● **GOAL 1**:
According to the passage on cooperative education, in what year did Co-op emerge?
● **GOAL 2**:
Translate this sentence from the passage on cooperative education into Spanish: "For instance, in a 1977 University of Waterloo Undergraduate Admissions Handbook used ahead of the 1978 spring semester, it is emphasised that Co-op ensures that ‘you can learn theory and train for a career at the same time’ (p. 5)."
● **GOAL 3**:
Write a continuation of the passage on cooperative education at the University of Cincinnati, beginning after its final sentence.

● **PROVIDED TEXT**:
━━━

Furthermore, many instances of the practice acclaiming account that refer subtly to this account’s underlying assumption also contain equally subtle references to the said scepticism of formal schooling. For instance, in a 1977 University of Waterloo Undergraduate Admissions Handbook used ahead of the 1978 spring semester, it is emphasised that Co-op ensures that ‘you can learn theory and train for a career at the same time’ (p. 5). This subtly suggests that preparation for a career is gained from ‘practice’ and not from reading ‘theory’, a suggestion which implies that it is ‘practice’ which makes you ready for professional work, and which subtly reminds students of the scepticism that ‘theory’ is too abstract to prepare you for such work. This scepticism and the assumption underlying the practice acclaiming account are now further discussed in connection with a quotation that belongs to this account and that appears in Myron M. Stearns' newspaper article about Co-op at the University of Cincinnati (UC) that is dated around 1930 and called A university based on a new idea. The quotation appears in connection with two statements, one of which accuses higher education of being too ‘theoretical’, and the other discusses the 1906 emergence of Co-op and the idea behind locating parts of students’ engineering education in industry:

There (industry author’s comment) was the real college that could teach life–in the steel mills, in the machine shops, in the drafting rooms of production plants, in the myriad business offices of industry ( Stearns ca. 1930, p. 82).

━━━

Entries on locating words and elements:
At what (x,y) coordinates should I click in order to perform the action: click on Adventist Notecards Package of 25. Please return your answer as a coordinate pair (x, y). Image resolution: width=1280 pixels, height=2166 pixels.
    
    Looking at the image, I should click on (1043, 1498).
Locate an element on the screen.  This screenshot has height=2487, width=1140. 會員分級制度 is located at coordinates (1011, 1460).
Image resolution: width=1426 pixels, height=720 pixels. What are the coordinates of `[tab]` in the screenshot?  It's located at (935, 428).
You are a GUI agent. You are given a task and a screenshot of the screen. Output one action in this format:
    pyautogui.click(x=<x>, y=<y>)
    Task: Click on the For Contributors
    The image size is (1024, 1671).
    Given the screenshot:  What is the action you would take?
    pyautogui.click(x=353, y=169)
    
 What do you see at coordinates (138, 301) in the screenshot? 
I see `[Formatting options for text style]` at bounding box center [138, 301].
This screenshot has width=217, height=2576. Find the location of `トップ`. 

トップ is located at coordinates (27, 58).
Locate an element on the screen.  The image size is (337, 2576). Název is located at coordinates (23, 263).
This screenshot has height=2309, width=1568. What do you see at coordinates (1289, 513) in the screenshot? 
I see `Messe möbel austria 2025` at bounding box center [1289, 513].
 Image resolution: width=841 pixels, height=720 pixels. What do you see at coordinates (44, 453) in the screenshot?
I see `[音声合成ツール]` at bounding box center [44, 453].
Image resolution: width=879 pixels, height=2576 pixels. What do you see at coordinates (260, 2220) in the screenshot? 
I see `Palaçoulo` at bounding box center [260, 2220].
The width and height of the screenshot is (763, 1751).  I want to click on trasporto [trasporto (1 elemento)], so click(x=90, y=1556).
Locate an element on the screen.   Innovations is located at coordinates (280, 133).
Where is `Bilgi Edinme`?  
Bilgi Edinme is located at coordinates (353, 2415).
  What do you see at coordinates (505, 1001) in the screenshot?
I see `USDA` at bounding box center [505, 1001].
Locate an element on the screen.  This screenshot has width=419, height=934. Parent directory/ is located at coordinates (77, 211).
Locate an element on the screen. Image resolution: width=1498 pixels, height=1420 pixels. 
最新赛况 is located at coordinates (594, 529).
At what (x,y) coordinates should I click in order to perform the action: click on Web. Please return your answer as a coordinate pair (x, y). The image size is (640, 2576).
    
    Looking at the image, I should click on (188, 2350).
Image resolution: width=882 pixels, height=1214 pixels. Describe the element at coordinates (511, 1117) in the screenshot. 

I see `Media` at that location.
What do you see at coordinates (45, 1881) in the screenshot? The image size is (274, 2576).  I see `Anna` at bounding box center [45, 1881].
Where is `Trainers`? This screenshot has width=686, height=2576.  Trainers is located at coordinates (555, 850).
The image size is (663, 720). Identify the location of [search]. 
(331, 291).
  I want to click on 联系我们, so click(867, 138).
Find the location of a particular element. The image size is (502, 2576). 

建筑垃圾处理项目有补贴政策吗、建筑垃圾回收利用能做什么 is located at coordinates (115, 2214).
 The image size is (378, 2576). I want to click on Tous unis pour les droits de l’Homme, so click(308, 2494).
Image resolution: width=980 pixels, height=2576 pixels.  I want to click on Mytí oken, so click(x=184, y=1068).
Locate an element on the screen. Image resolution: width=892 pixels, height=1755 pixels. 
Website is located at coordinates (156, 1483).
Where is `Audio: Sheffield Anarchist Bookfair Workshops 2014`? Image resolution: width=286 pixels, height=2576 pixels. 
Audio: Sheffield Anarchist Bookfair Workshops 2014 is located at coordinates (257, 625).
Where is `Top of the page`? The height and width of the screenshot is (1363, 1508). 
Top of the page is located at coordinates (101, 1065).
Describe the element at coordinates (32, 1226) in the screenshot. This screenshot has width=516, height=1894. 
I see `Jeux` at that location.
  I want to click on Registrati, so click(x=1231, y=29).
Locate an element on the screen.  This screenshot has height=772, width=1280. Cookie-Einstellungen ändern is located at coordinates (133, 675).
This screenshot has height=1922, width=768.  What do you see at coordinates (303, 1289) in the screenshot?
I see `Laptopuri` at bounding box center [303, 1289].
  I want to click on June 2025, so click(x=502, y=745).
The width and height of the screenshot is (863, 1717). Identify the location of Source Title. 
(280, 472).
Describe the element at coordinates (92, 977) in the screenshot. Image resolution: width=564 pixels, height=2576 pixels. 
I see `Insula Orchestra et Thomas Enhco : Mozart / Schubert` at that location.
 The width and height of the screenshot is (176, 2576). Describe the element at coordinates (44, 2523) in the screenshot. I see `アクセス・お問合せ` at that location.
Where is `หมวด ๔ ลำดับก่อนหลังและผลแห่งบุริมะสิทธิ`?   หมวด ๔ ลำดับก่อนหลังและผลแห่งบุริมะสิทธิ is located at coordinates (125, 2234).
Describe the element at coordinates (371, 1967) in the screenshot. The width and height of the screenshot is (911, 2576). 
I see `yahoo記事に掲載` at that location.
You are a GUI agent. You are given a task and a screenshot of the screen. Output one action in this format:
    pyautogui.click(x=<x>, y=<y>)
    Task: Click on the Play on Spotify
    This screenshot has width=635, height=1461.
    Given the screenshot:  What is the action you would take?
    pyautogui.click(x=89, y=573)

━━━

● **EXERCISE OUTPUT 1**:
Co-op emerged in 1906.

● **EXERCISE OUTPUT 2**:
Por ejemplo, en un Manual de Admisiones de Pregrado de la Universidad de Waterloo de 1977, utilizado antes del semestre de primavera de 1978, se enfatiza que el programa Co-op garantiza que ‘puedes aprender teoría y formarte para una carrera al mismo tiempo’ (p. 5).

● **EXERCISE OUTPUT 3**:
By being voiced in connection with the said scepticism, and by implying that industry is the ‘real’ place for learning industrial work, this quotation alludes to the antagonistic assumption underlying the practice acclaiming account. This assumption forms an asymmetrical ranking order that devalues formal ‘schooling’ and ‘theory’ for being unable to foster employable graduates, and praises ‘practical experience’ for doing so. Such praise is also apparent in the transcript of Herman Schneider’s 1914 hearing about Cooperative and Vocational Education before the US House of Representatives’ Committee on Education where it is emphasised that work experience ensures that you ‘can go right out into a job’ after graduation (p. 15).

Furthermore, the practice acclaiming account and the assumption underlying it are not specific to Co-op, but key elements of today’s general WIL discourse. Contemporary WIL research praises ‘practical experience’ for its role in fostering employable graduates (see e.g. Boud 2012; Jackson and Collings 2018) and the assumption that this ‘experience’, rather than formal schooling and ‘theory’, fosters such graduates is also emphasised in research (see e.g. Raelin 2016, who argued that work-based and not classroom learning is the ideal preparation for management work). Scepticism of formal schooling is also not just a thing of the past. It is still present among employers, for instance (Masschelein and Simons 2013; Letts 2019). However, although still being established today, this does not mean that the said account, assumption and scepticism are currently unchallenged. The following account of graduate employability is an example of this.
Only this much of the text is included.